The defeat of the motion, introduced jointly by the Green Party and Sinn Fein, was a foregone conclusion as the DUP had tabled a ‘petition of concern’ which effectively gives it a veto on anything in the Assembly which it is determined to block.
It is the first time the Assembly has debated same-sex marriage but even if the motion had passed it would not have changed the law, but rather just stated the opinion of the Assembly.
The motion, which split both nationalism (which was largely in favour) and unionism (which was largely against), was rejected by 45 votes to 50.
Three unionist MLAs voted in favour of the motion, while all 37 nationalist MLAs supported the motion.
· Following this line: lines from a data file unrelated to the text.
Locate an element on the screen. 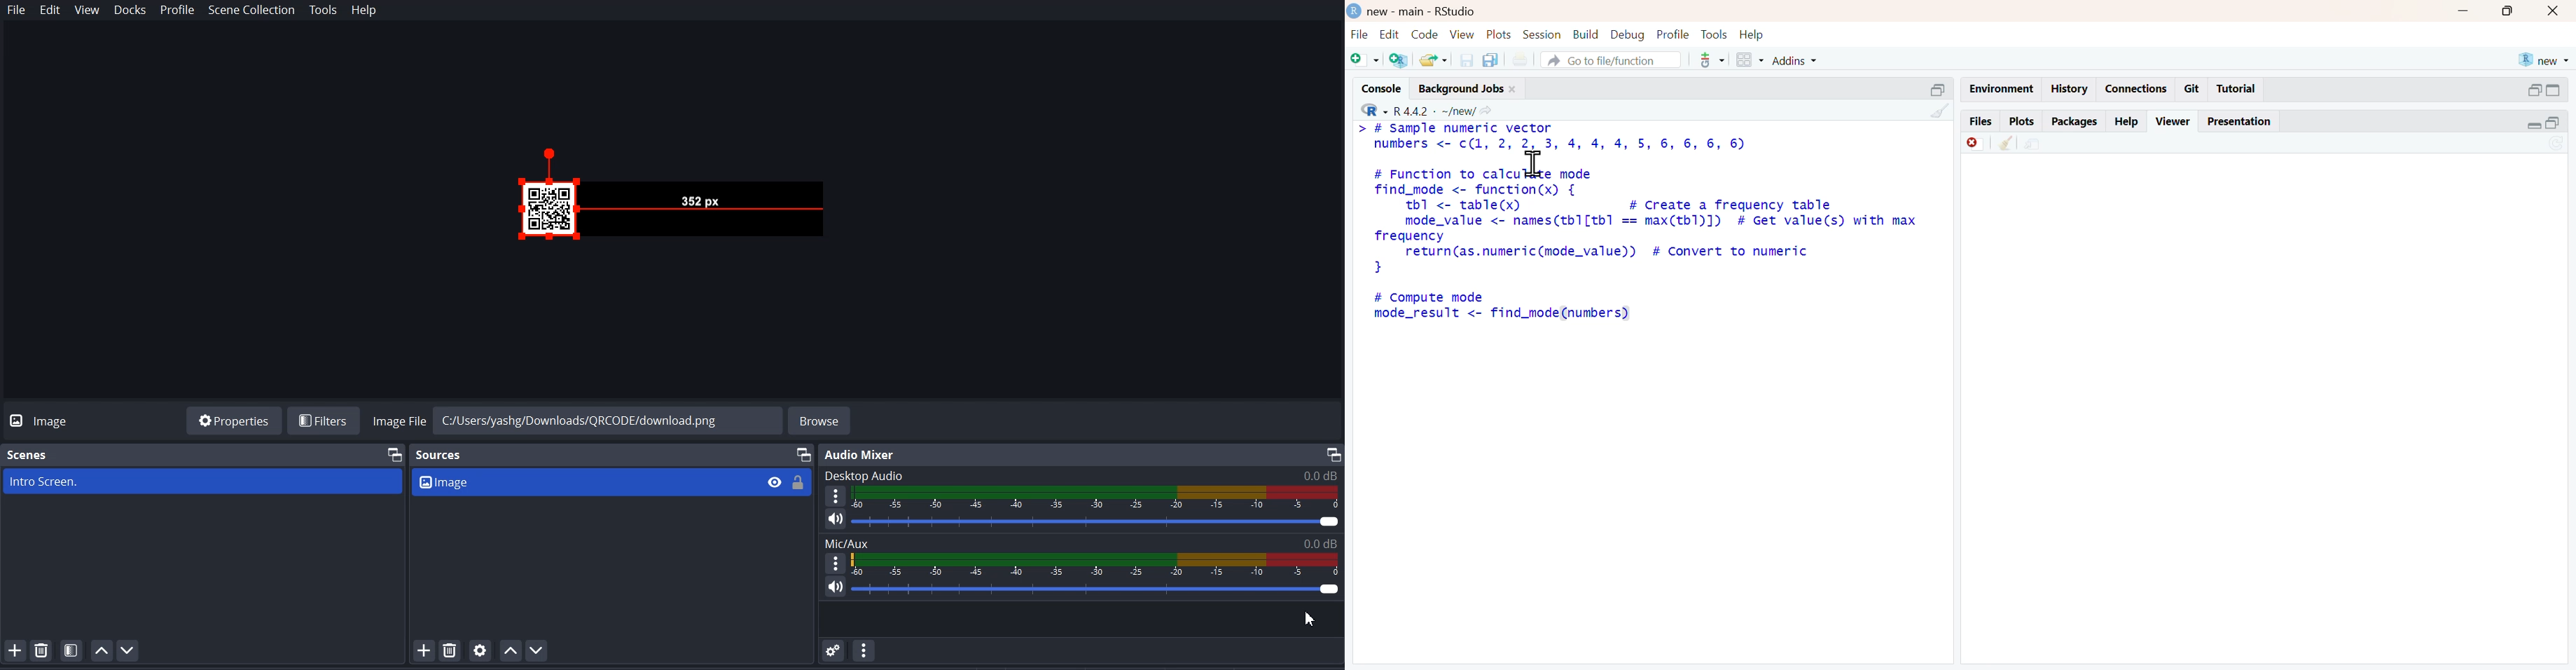 This screenshot has height=672, width=2576. open in separate window is located at coordinates (2552, 122). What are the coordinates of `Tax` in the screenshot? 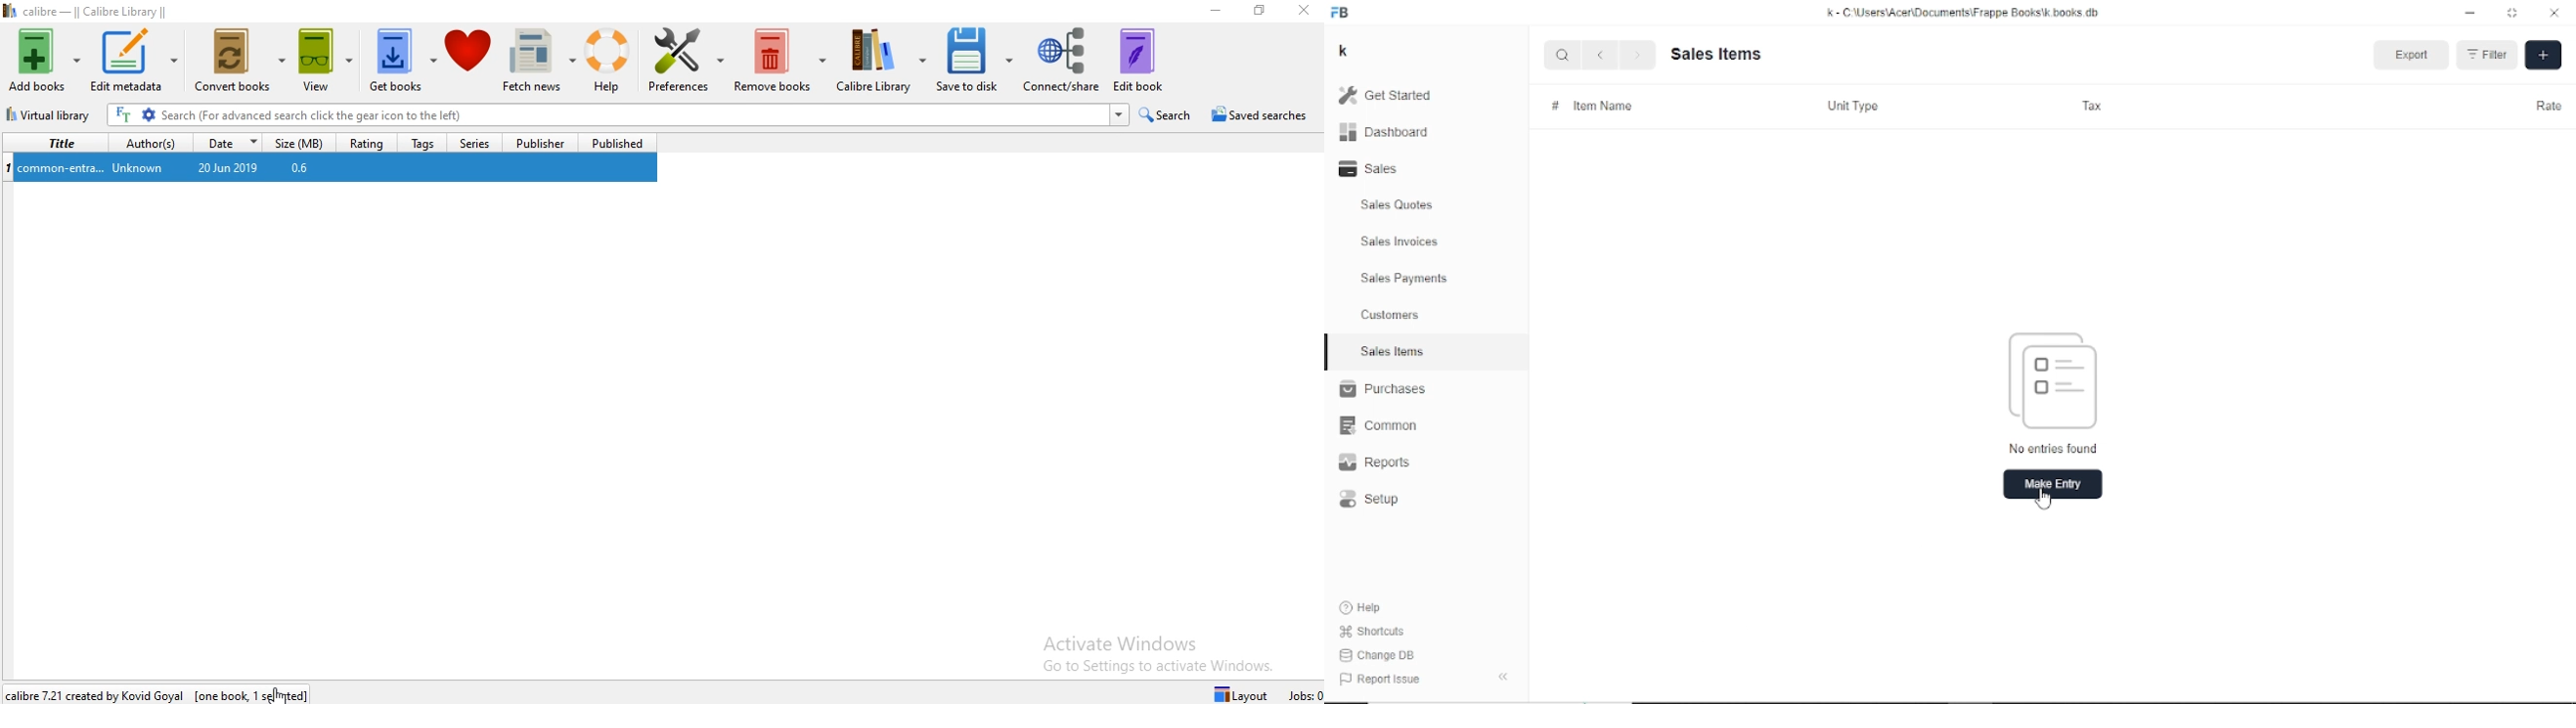 It's located at (2093, 106).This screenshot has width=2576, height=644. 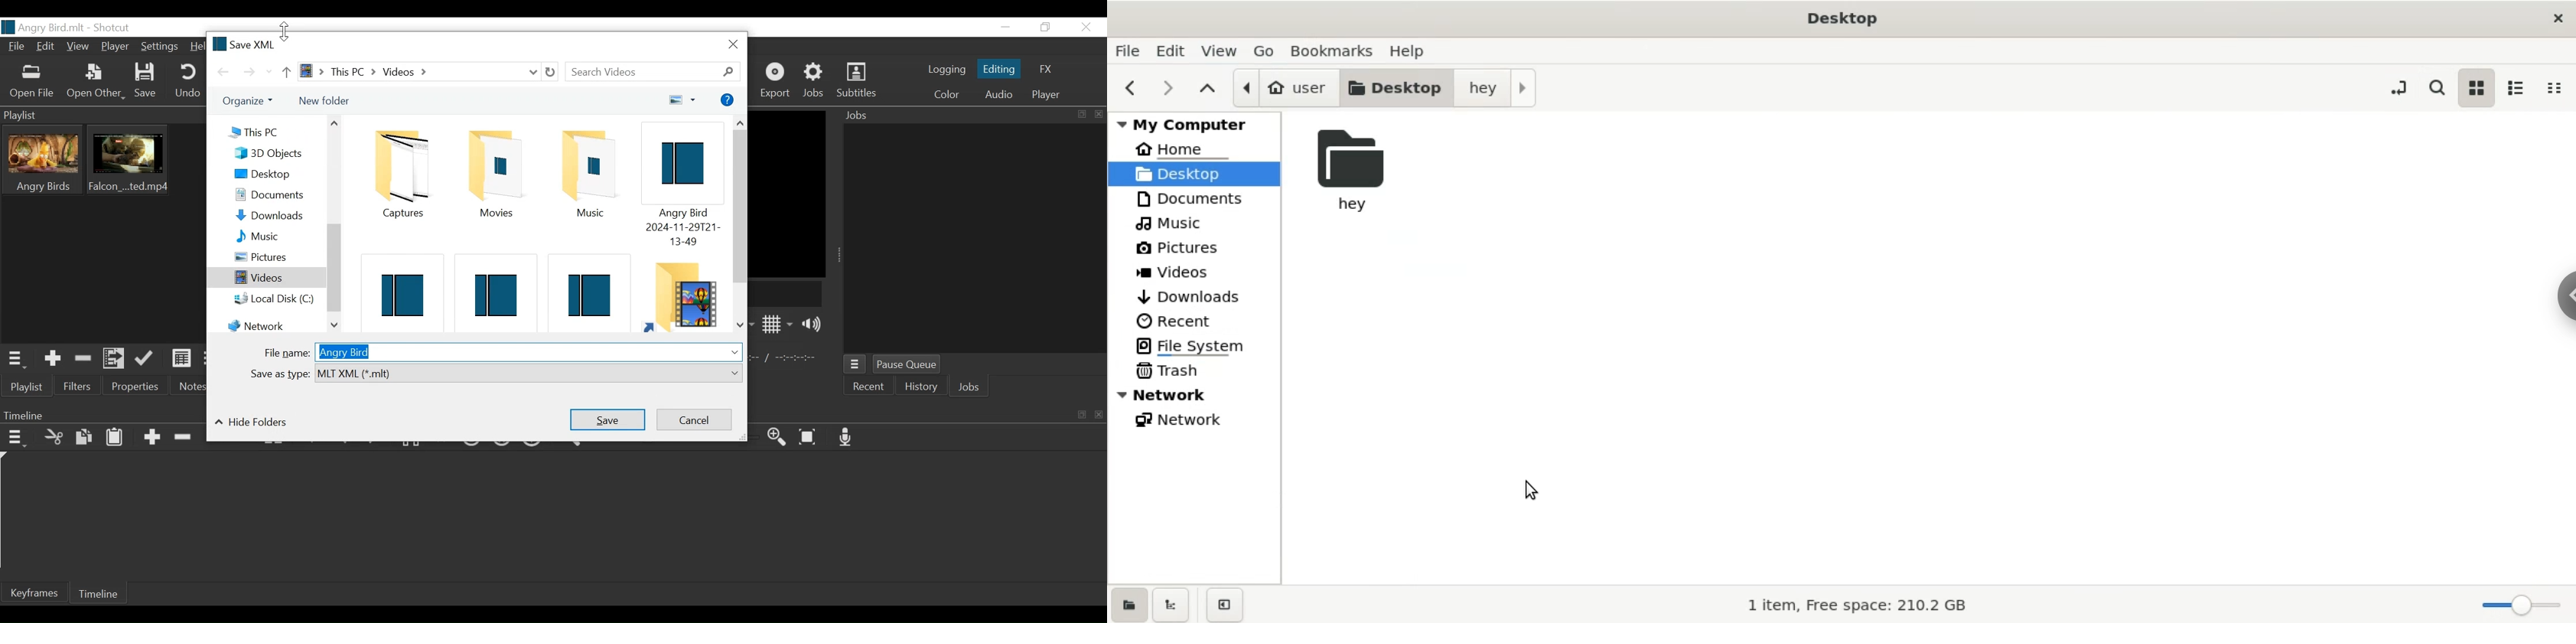 What do you see at coordinates (146, 81) in the screenshot?
I see `Save` at bounding box center [146, 81].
Just six MLAs designated as neither unionist nor nationalist voted for the motion, indicating that several Alliance MLAs abstained.
However, although the result appeared to be close, the DUP’s veto meant that even if the majority of the Assembly had voted for the motion, it’s 38 MLAs could have single-handedly blocked it getting through.
Introducing his motion, Green Party leader Steven Agnew said that it sought to create equality in society but also to enhance religious freedom and widen access to the institution of marriage.
Rejecting claims that such a move could lead to dissenting churches being prosecuted for refusing to perform such ceremonies, he said that in all of the countries where gay marriage had been legalised there were no instances of churches being forced to perform same-sex marriages against their will.